Post by the key master » Sun Dec 12, 2010 2:02 pm

I have experienced the tendency for repressed emotional energy to manifest through thinking grounded in fear and control. At the root of this tendency lies the core fear of emotional pain. Once the realization settled that I truly was not this image of self, nor could I ever be, the mind became far more willing and able to understand itself. In terms of the distortion which occurs here and now from repressed emotional energy, yes I would say its important to recognize the illusional/delusional nature of such thinking. This would be the "projection" thinking mentioned above, the subconscious yearning to feel emotional pain trickling into the mind's interpretation of reality in some moment as a separate self.

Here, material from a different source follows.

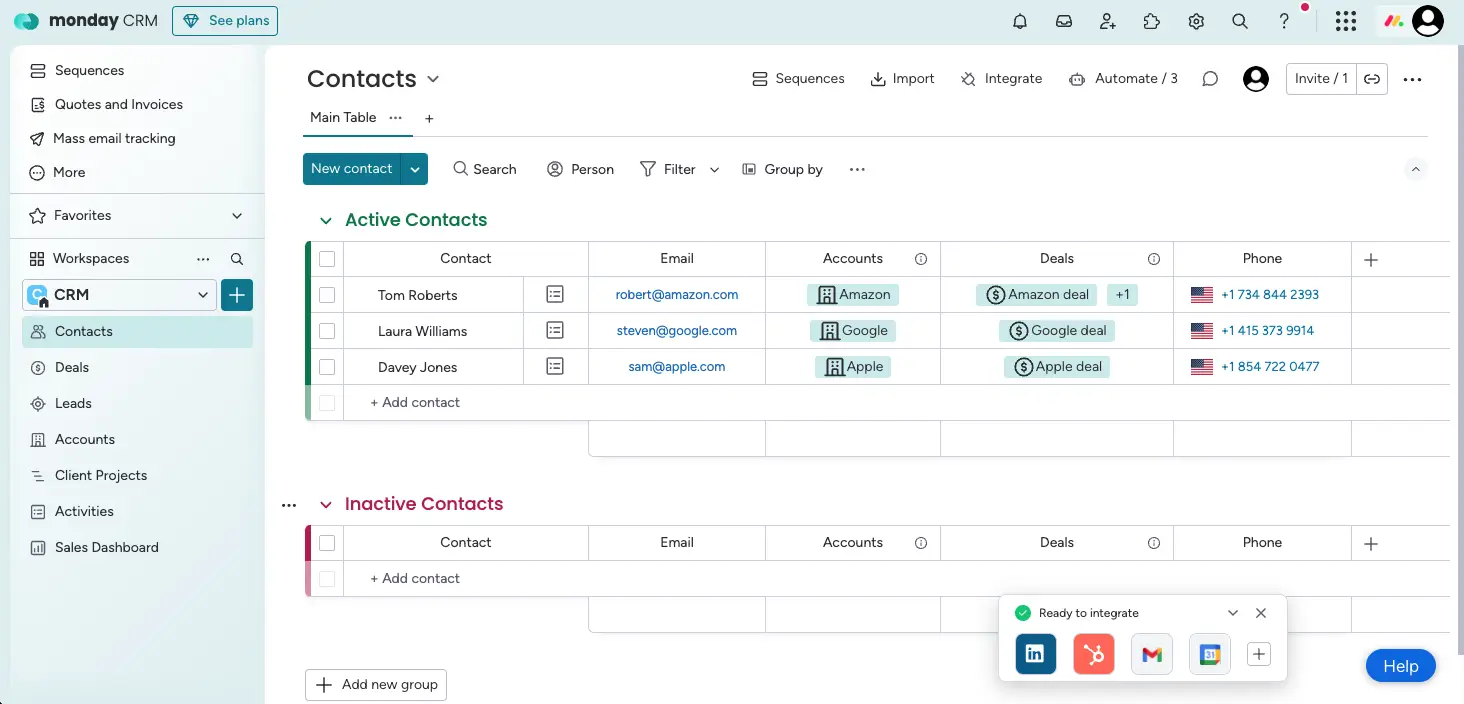Click the New contact button
This screenshot has height=704, width=1464.
(x=352, y=168)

So the fear of emotional pain itself is not an illusion, it is an embedded psychological tendency resulting from the unawakened mind's interpretation of reality as a separate self. In order to uproot the tendency to repress, which is a more than worthwhile thing to do, the mind has to go backwards and open the door so that the repressed pain can find its way out. There may still be energy deep in the bellows which is still manifesting through distorted thinking grounded in separation. In this sense, its less about seeing memories as illusions, and more about digging up the thought created reality that the mind is avoiding.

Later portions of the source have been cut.